GOAL OF THE EXERCISE: Reproduce word for word everything in the self-esteem text from "Where Does Self-Esteem" down to "you already have.".

GIVEN TEXT:
+--

Where Does Self-Esteem Come From
–    Children form their concept of the ideal-self at an early age based upon conditions of worth
–    When they do something right and get praise, they feel proud.
–    Too often we forget to praise children for who they are, and not just what they do.
–    Due to children's immature reasoning, many things are overgeneralized and made into global, stable and internal attributions, creating an unrealistic ideal-self.
–    Often, parents use the term “bad boy/girl” which says to the child I am bad if I….

What is Self Esteem
–    Activity:
–    On a sheet of paper, describe your ideal self
–    Review the qualities
–    Mark out any of those that are not important to you.
–    Highlight the ones you already have.
–    The rest are ones that you want to develop to the best of your ability
–    Step 1: Define it.
–    Example: “Successful” means what to you?
–    Step 1a: Examine why it is important to you
–    Example: What would be different if you were successful?
–    Step 2: Make a plan
–    Step 3: Do it

Improving Self-Esteem
–    To improve self-esteem, you must
–    Change the way you feel about yourself (i.e. change your feelings about your self-evaluation)
–    Focus on your strengths
–    Aim for effort, not perfection
–    Decide if some of the “ideal” characteristics are important to you
–    Change yourself
–    Likely there are some areas in which you want to improve
–    Make a plan to tackle them ONE at a TIME
Improving Self-Esteem

–    Make a list of positive affirmations and add one new one each day
–    When you find a fault in yourself, remind yourself of three positive qualities
–    Do not minimize your accomplishments.  Take credit where credit is due.
–    Surround yourself with people who are positive and encouraging
–    Instead of complaining about faults, take positive action
Improving Self-Esteem

–    If there is something you feel “bad” about that is impossible to change, then add a new, positive quality.
–    Do a good deed every day
–    Make changeable, specific attributions for negative events
–    Patience– changes do not happen overnight
–    Accept your fears and work with and through them.  Nobody is perfect.

Improving Self-Esteem
–    Evaluate whether you hold yourself to a higher standard than you hold everyone else.
–    Do you think you are that much better than everyone else, or do you just need a reason to beat yourself up?
–    Manage your inner critic
–    Focus on what goes well for you.
–    Caring about what people think about you is good. Worrying about what they think is pointless.
–    Aim for effort rather than perfection.

Improving Self-Esteem
–    View mistakes as learning opportunities.
–    Remind yourself that everyone excels at different things. Stop comparing other people's strengths to your weaknesses.
–    Use insecurities to your advantage.
–    Recognize what you can change and what you can't.
–    Take pride in your opinions and ideas

Apply It
–    Identify 3 ways you could have used this information in the past week.
–    What was the situation?
–    What did you do?
–    How effective was that for you?
–    Short term
–    Long Term
–    If you would have had this new information, what could you have done differently?
–    How would that have changed the outcome?
–    How can you start integrating this knowledge into your routine
Summary
–    As you start to like yourself and recognize your worth, your demeanor will likely change
–    You will realize you do not need people to tell you that you are okay.  You already know that!
–    You will find yourself surrounded by people who do not need you to tell them they are okay either.
–    You will not be as afraid to create distance between yourself and those who bring negativity into your life.
–    You will have freed up energy to make positive changes in your life because you are no longer worried about getting other people’s approval.

+--

SOURCE DATA:

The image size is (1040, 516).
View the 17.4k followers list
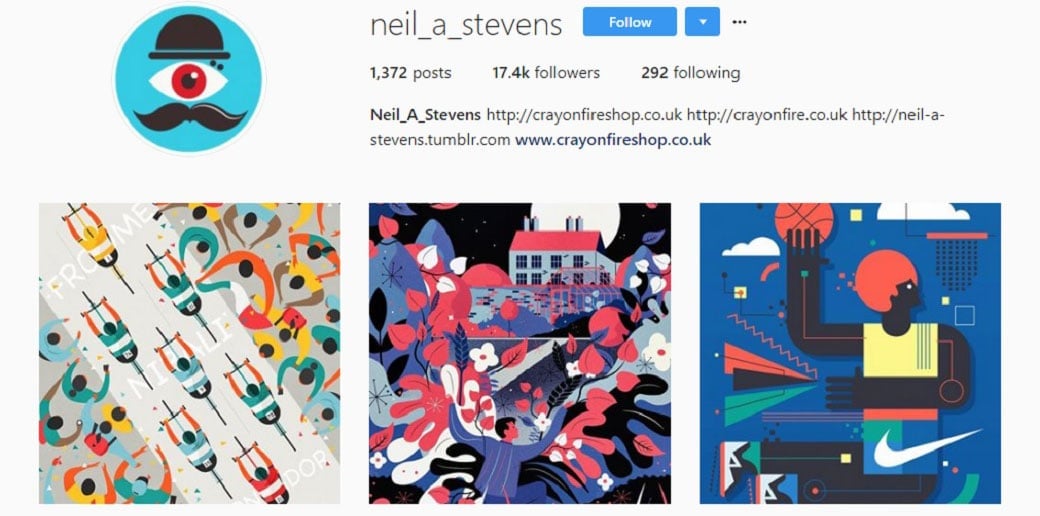pos(546,73)
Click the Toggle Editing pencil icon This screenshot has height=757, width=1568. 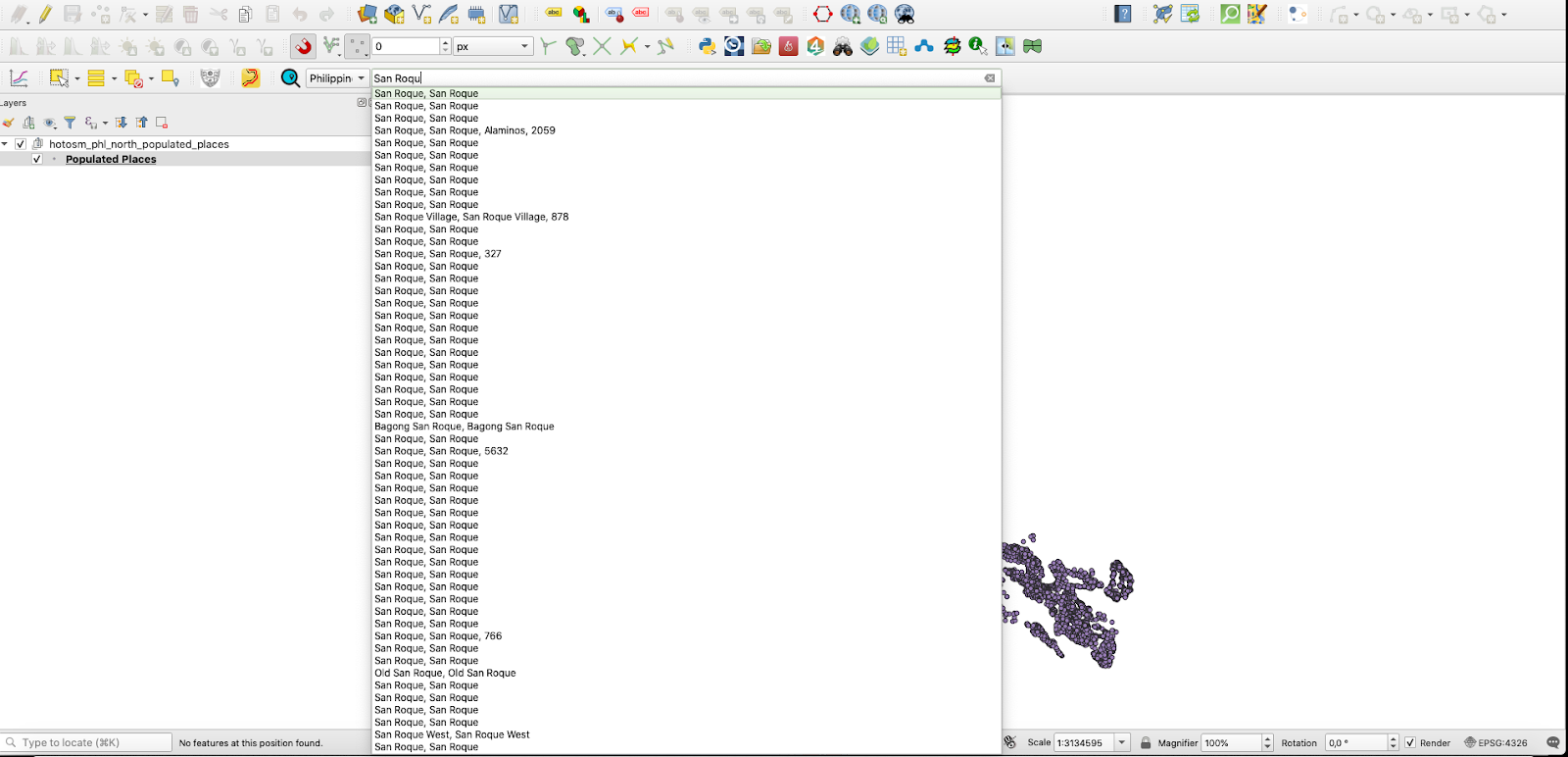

+--

EXERCISE OUTPUT:
Where Does Self-Esteem Come From
–    Children form their concept of the ideal-self at an early age based upon conditions of worth
–    When they do something right and get praise, they feel proud.
–    Too often we forget to praise children for who they are, and not just what they do.
–    Due to children's immature reasoning, many things are overgeneralized and made into global, stable and internal attributions, creating an unrealistic ideal-self.
–    Often, parents use the term “bad boy/girl” which says to the child I am bad if I….

What is Self Esteem
–    Activity:
–    On a sheet of paper, describe your ideal self
–    Review the qualities
–    Mark out any of those that are not important to you.
–    Highlight the ones you already have.